One more. One sec. And it’s 10 p.m.

Peeling them out of the house in the morning is like pulling four pieces of chewing gum off the bottom of my shoe. Only it’s accompanied by growls.

One shower lasted 15 minutes. “One sec.” “One sec.” “One sec.” Consequently, I put away the cereal, bowl, spoon, and milk. I knew it would be a granola-bar-in-the-car morning. Or no breakfast at all because, after all, how can one eat anything with the taste of toothpaste in one’s mouth? It ruins the taste of all food.

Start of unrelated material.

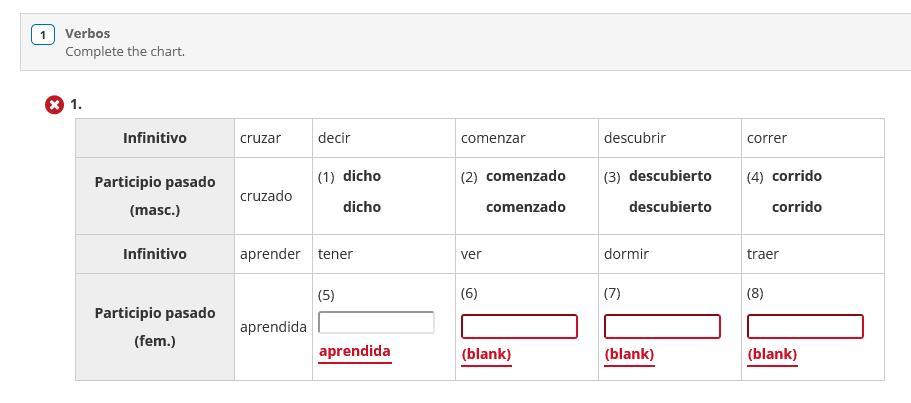Click the 'decir' infinitive cell
Screen dimensions: 911x403
pyautogui.click(x=334, y=138)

I’m a morning person. My candle burns low after 8 p.m., which is when I begin as the caller of this square dance, calling each move four times – finish your homework, put your homework in your backpack, put the books on the shelf, put your Bakugans away, brush your teeth, floss your teeth, wash your face, go to the bathroom, pick up your clothes, give me the book and the light under the sheets. Then, I just want to lie in peace for an hour. Until 11:00. And that makes me a night person. Unhappy when my alarm goes off at 6:00 a.m. to be a morning person.

When I try my “Good morning, hun, your alarm went off. It’s time to get up,” it falls on ears of children that went to bed at 10:30. The utterance of these words fall harshly on non-morning children. I’m ignored or grunted and growled at. One grunts a pained “mmmmmm.” The other growls a guttural “rrrrrrrrr.”

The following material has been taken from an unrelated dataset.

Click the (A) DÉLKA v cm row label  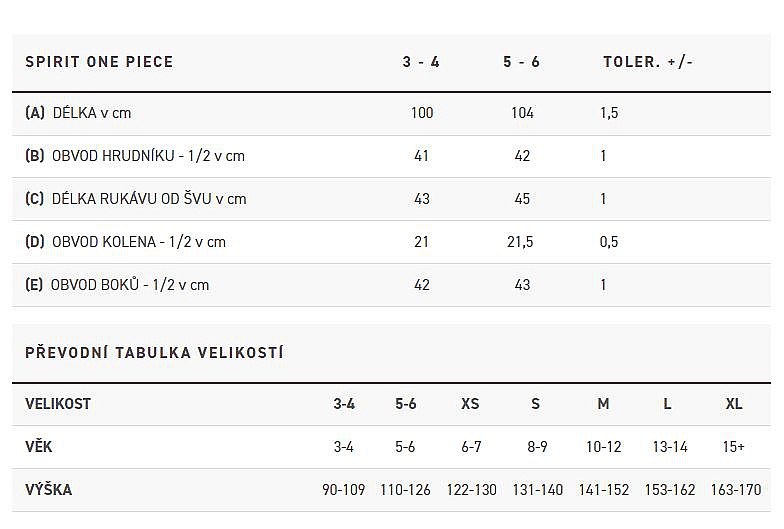click(x=78, y=113)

While I goaded Liam this morning with ten minutes to get to school and a multitude of tasks undone, Liam leisurely explained that “it doesn’t take that long to get to school.” Yes, yes. So true. Wait right here – let me just warm up the Mom-mobile and get my super cape on so that I can fly you there.” Honestly, I want to be late enough one day that we don’t make it on time. I want him to explain to the teacher why we are late. I want him to give MY explanation (15-minute shower) NOT his (Mom). A broken strategy.

Perhaps I need a reward system, for my words fail me. Before I embark on another one of those, I’m going with two-word utterances in the morning. Directives. Unarguable. Because I’m the Mom. “Shower. Now.” “Dress. Now.” “Eat. Now.”

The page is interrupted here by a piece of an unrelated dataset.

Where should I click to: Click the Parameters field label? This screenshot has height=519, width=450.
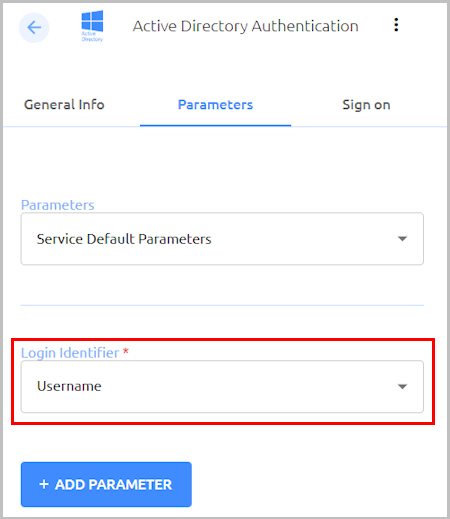[58, 205]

My attempt at pleasantries with supporting reasons “why” are lost.  The words of reason are swallowed on the sound waves like those of Charlie Brown’s teacher, even though there are only two feet between me and those young ears.

My gut says this two-word strategy may work. This morning, I landed at school with the other Mom-mobiles double-parked – their capes flying out their windows. Rather than saying “have a great day,” “we are here,” “put the book down” and other niceties, I used two words briskly spaced. “Get. Out.” Immediate action. “Backpack. Lunch bag.” And out the door he went. Two minutes after the bell had rung, but 30 seconds before the last kid entered the school.

Happy Hump Day.


Pebbles Upon a Stone

Hump Day Shorts October 15, 2014
stones on stone 1

I don’t run.   I don’t jog.  I walk.  And Tuesday,  out of the walking routine, I wandered.  Wearing pants with no pockets, I carried my phone. The wander turned into a 5k meander.  The phone became a camera. Many years ago Bill and I went with friends to Belize and spent a week on […]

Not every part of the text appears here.